(Work to be completed): Take every line containing "agent" out of the records.
──────── Material for this exercise
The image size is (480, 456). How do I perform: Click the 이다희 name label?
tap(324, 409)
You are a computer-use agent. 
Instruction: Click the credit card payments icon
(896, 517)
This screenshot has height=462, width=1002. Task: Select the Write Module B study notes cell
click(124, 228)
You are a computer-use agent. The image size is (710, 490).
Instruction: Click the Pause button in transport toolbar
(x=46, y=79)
────────────────
──────── Material for this exercise
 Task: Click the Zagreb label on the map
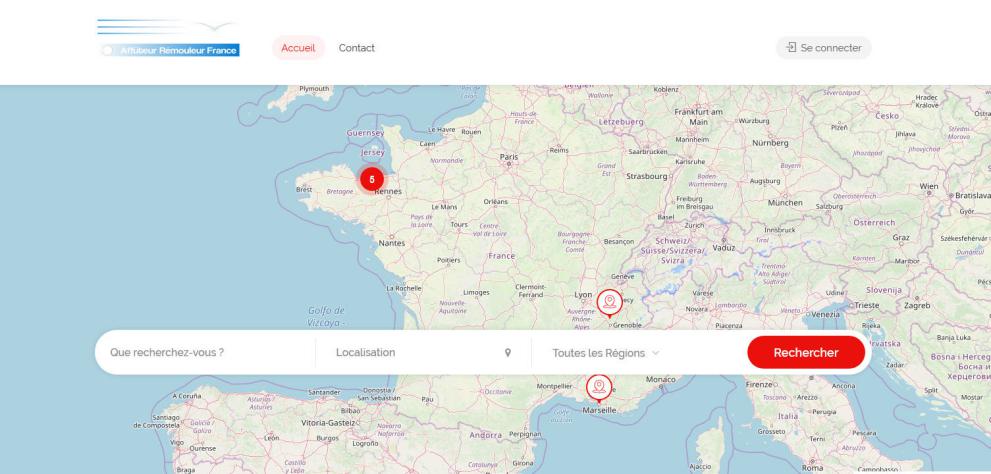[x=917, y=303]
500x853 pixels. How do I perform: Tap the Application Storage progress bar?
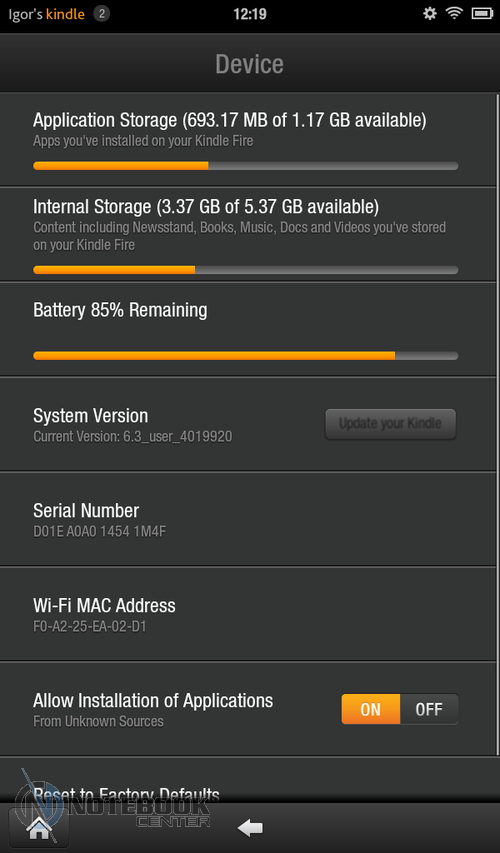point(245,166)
────────────────
──────── Material for this exercise
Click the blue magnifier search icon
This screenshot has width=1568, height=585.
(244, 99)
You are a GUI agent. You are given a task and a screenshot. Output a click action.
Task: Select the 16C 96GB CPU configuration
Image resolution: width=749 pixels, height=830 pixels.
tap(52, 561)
────────────────
(Written response):
You are a computer-use agent. 
You are a computer-use agent. The image size is (710, 490).
You are a GUI agent. You are given a task and a screenshot. Output a click action.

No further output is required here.